During my initial visit, I overheard angry complaints about how this one never stops talking, and talking loudly, and how that one doesn't have enough control over her dogs. Poop—he doesn’t pick his up; she doesn’t pick all of hers up. I heard hostile chatter about Officer Marv, a cop who liked to harass dog owners. People would say “Marv” with ironic affect, sinking their teeth into the name. When I got a load of said Marv, a runty fellow who looked like a pint-size Archie Bunker with a badge, I felt instant acrimony from him and toward him as he brusquely checked Toby for his registration tag. At first, the dog park seemed kind of tense.

And truly, it is a strangely random and, with the ballooning number of dog owners in the United States, a growing subculture. These were people who would not normally intermingle—some of whom were the social fringes and would not usually blend with other people at all—except that their dogs had insisted on it.
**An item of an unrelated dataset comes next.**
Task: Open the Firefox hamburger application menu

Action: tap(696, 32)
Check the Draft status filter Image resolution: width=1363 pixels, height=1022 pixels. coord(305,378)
All that the dog park people definitely had in common were feelings for dogs and a commitment to letting their dogs have time to be with other dogs. They were thrown-togethers, like the cast of Gilligan’s Island, group therapy members, or Canterbury Tales pilgrims, and so there could be raw psychodynamics and huge cultural gulfs, on top of the spats about the subcultural rules and rituals involving dog toys and dog poop and humping. It was a microcosm, a compact and somewhat peeled-back version of the social world at large, with its conflicts and ganging up and partisan splits. And there were fewer places to hide at the park than there were out there, and less insulation, as the colliding dogs forced interaction among strangers.

But Toby needed to be among his kind, and he pulled me into the park, unable to understand or care that I'd rather sit at home stopping time, lost in staring at him while he wrestled with a stuffed hedgehog on his back, using his big yellow paws like hands, or while he slept, his eyelids closed but blinking. He was innocent and hungry to play and always at the ready for what writer Tony Kushner boiled down to an essence in Angels in America: “More life.”
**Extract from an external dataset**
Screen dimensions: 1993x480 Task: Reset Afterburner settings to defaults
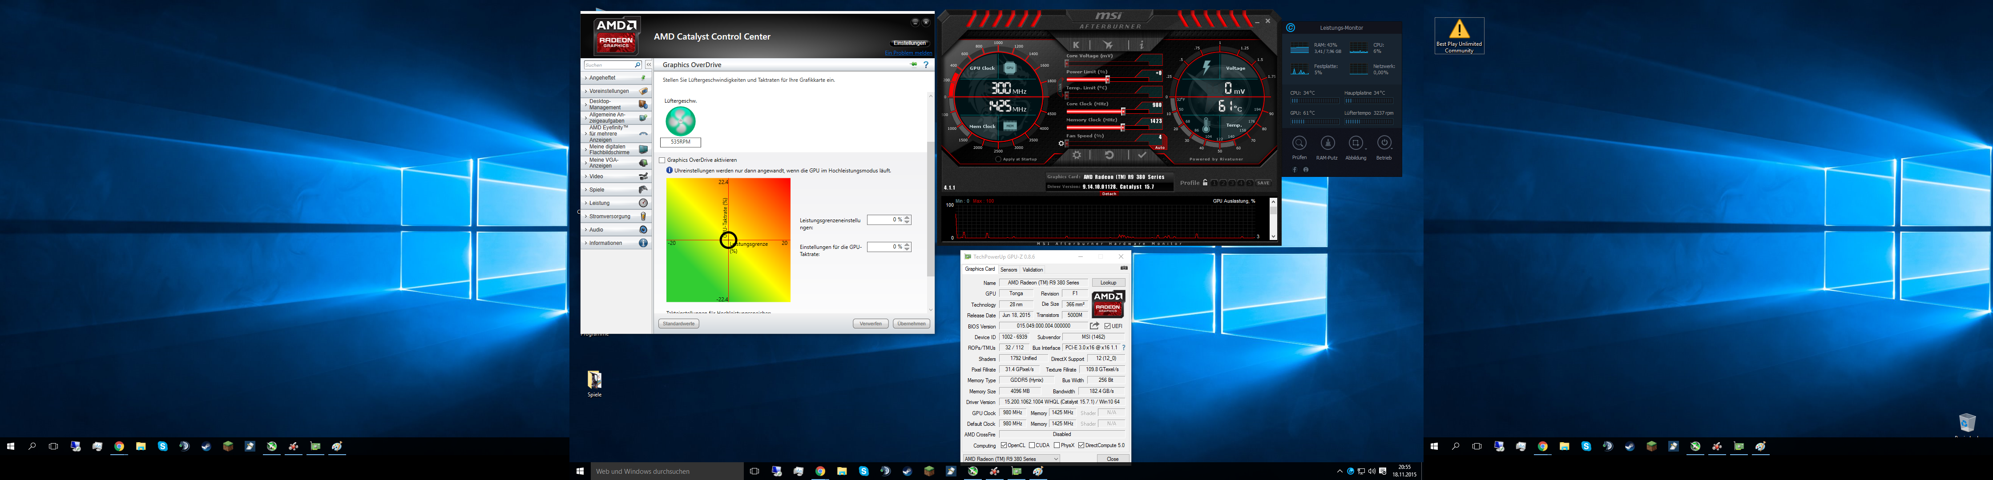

And eventually, as the months of my first year passed, I also became fully engaged in the dog park, just as much as Toby. Toby would cry with excitement and pace in the backseat of the car when we'd pull into the Amory parking lot, his tail like a bongo player against the fabric, and I began to feel the same anticipation. I became smitten with the place, with the people, with the commotion, with the pack energy. And I became fascinated by the liberating effect that dog play can have on the people watching it.

Toby gradually drew me into a more spontaneous and playful state of mind, where the specter of loss no longer served as my guide. Ultimately, I would let go of Toby's leash at the park, and I'd let go. Some people find their daily Zen in meditation, or in jogging, or in playing guitar. Many, like Tom, feel the invitation to love alone with a dog. That first year of Toby's life, I found my way into the moments of my own life in the mundane improvisations of the park universe, with golden days of dogs playing and jumping on my feet, with unplanned meetings with new friends and weird strangers, with impromptu beers and the kind of loyalty that comes with surviving dog illnesses and dogfights and people fights, too.

It was a sweet evolution, a falling up, the way Toby and I found a park rhythm that year.